[Saved entries]
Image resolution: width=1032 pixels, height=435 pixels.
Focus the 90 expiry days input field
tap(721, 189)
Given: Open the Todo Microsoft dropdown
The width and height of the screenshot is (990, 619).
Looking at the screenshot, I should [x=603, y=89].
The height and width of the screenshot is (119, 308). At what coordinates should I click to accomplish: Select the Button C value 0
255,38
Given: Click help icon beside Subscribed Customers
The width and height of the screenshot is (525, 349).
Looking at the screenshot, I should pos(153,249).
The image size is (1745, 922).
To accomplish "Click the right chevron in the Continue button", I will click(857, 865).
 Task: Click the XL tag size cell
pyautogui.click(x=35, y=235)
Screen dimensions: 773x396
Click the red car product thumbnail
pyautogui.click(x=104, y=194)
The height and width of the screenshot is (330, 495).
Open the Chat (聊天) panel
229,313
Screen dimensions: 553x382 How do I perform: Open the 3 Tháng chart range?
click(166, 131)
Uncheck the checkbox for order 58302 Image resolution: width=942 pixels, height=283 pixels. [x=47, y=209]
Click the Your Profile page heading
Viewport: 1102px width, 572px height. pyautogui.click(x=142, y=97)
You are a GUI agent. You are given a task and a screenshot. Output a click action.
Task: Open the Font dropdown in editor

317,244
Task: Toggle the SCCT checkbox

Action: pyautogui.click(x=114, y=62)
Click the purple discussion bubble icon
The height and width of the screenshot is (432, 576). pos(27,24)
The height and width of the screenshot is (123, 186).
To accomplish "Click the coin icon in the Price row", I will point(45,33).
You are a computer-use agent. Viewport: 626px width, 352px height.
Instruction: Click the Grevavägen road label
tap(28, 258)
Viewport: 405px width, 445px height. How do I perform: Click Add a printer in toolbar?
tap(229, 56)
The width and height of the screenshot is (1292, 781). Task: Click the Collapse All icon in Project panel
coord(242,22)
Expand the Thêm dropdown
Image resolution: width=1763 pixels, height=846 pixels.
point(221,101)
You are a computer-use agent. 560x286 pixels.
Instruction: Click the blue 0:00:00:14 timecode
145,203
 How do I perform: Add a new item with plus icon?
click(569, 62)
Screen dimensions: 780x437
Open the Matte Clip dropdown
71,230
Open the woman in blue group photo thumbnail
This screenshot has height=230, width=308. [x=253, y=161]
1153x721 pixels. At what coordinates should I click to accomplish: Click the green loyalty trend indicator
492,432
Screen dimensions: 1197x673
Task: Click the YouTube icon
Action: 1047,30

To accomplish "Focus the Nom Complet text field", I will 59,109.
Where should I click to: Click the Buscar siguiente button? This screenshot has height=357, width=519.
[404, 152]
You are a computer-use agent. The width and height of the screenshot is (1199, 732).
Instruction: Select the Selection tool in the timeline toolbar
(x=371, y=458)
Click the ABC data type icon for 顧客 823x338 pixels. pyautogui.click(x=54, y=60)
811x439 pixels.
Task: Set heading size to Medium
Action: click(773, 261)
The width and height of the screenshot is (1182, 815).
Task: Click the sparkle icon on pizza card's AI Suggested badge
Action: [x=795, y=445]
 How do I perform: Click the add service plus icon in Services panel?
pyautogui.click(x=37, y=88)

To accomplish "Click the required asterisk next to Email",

WHAT IS EXPECTED: Lines with "agent": return each one from the data above.

EXERCISE RESULT:
You are a GUI agent. You are given a task and a screenshot. Output a click action.
You are a computer-use agent. Viewport: 626px width, 352px height.
You are a computer-use agent. 560x286 pixels.
You are a computer-use agent. The width and height of the screenshot is (1199, 732).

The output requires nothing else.